Meara, Horwitz, Powell, et al. (2016) looked at the impact of a variety of state drug laws, including PDMPs, on patient behaviors in a high risk population: disabled fee-for-service Medicare beneficiaries younger than 65 years of age, half of whom used opioids in a given year. In an analysis of laws enacted from 2006-2012, they found that PDMPs were not associated with decreases in the behaviors they are designed to identify, including measures of doctor shopping and diversion. The authors acknowledge that the analysis did not account for the robustness of each state’s PDMP, and that more than 20 states strengthened or enacted mandates after their study period ended.

An NBER paper by Carey and Buchmueller (2017) sheds light on how the robustness of a PDMP affects these patient behaviors. The authors compared Medicare opioid prescription data in 10 states that enacted use mandates from 2007-2013 with 17 other states implementing PDMPs without use mandates. In states with mandates, the percentage of Medicare enrollees who obtained prescriptions from five or more doctors was eight percent lower, compared with other states. The percentage of people getting opioids from five or more pharmacies was 15 percent lower. The researchers found that most of the effects were driven by the younger Medicare population on SSI disability, particularly people who were disabled and had low incomes.

States with use mandates also saw a decline in the number of Medicare enrollees filling opioid prescriptions before the previous one had run out, or obtaining more than a seven-month supply of opioids in a half-year period. These states also saw a 15 percent reduction in the number of Medicare enrollees with four or more new patient visits in six months. The authors estimate that Medicare would save $348 million annually in unnecessary new patient visits if every state mandated use of its PDMP.

Population Health Outcomes: Drug Overdoses

Using national mortality data from 1999-2008, Li, Brady, Lang, et al. (2014) found that implementation of a PDMP did not reduce drug overdose deaths in most states, although the impact varied considerably by state. Meara, Horwitz, Powell, et al. (2016) found that implementation of a PDMP between 2006-2012 had no effect on the percentage of younger disabled Medicare beneficiaries treated for nonfatal prescription opioid overdoses.

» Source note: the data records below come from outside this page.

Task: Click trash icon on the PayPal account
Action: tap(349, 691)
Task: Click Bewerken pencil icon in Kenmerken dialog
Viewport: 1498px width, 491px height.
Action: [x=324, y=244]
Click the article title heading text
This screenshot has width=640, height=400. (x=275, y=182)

Other studies have shown more promising results. Patrick, Fry, Jones & Buntin (2016) focused on 34 states that had implemented a PDMP from 1999-2013 and found that a state’s implementation of a program was associated with an average reduction of 1.12 prescription opioid-related overdose deaths per 100,000 population in the year after implementation. (The states in the study had an average opioid-related overdose death rate of 6.2 per 100,000 population in 2013.) Additionally, states whose programs had robust characteristics—including monitoring greater numbers of drugs with abuse potential and updating their data at least weekly—had greater reductions in deaths, compared to states whose programs did not have these characteristics. The authors estimated that if Missouri adopted a PDMP and other states enhanced their programs with robust features, there would be more than 600 fewer overdose deaths nationwide in 2016, preventing approximately two deaths each day.

Similarly, Pardo (2017) studied programs between 1999 and 2014, and found that states that had more robust PDMPs have fewer prescription opioid overdose deaths than states with weaker ones. He estimated that the more robust programs were associated with an 18 percent reduction in prescription opioid overdose deaths compared to no program. Whether some of these deaths avoided may be offset by individuals overdosing after substituting heroin for prescription opioids requires further investigation.

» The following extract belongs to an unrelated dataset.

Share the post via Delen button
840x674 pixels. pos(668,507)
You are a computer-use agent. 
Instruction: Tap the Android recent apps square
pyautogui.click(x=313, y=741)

Best Practices and Next Steps for PDMPs

PDMPs are works in progress, and their effectiveness depends on how they are implemented and the extent to which they are used. As the knowledge base and experience with PDMPs expands, a number of experts have proposed a set of best practices for states to consider. But as Ashburn (2016) notes, many, if not most, of these best practices have not yet been shown to improve patient outcomes or decrease non-medical use of controlled substances.

In 2016, the National Governors’ Association laid out a “road map” for states to use in addressing the opioid epidemic, and suggested five steps to optimize PDMPs and improve their effectiveness.

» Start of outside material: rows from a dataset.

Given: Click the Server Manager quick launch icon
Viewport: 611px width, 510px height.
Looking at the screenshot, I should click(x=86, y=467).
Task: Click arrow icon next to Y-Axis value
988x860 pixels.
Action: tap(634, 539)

• Require providers to check the PDMP before prescribing controlled substances.

• Use PDMP data to provide proactive analyses and reporting to professional licensing boards and law enforcement.

• Require pharmacists to report to the PDMP within 24 hours.

• Make PDMPs easier to use by integrating PDMP data into electronic health records and health information systems and by allowing prescribers to establish delegate accounts.

• Ensure PDMP interoperability across states.

In recent years, more states are adopting stronger and more comprehensive mandates of use. But as indicated by Wen, Schackman, Aden & Bao (2017), mandated registration of providers may have as much or more of an effect. The added value of mandating use needs to be further assessed as mandate policies continue to evolve, along with potential unintended consequences such as excessive infringement on prescriber autonomy. While enforcement of registration mandates can be relatively low-cost (for example, if paired with prescriber license renewal), enforcing mandates of use will be costly if not impossible. More research is needed on the optimal way to improve provider participation in PDMPs, one that maximizes prescriber buy-in and minimizes other barriers, such as time burden, password resets, and privacy and security concerns for information on controlled substance use.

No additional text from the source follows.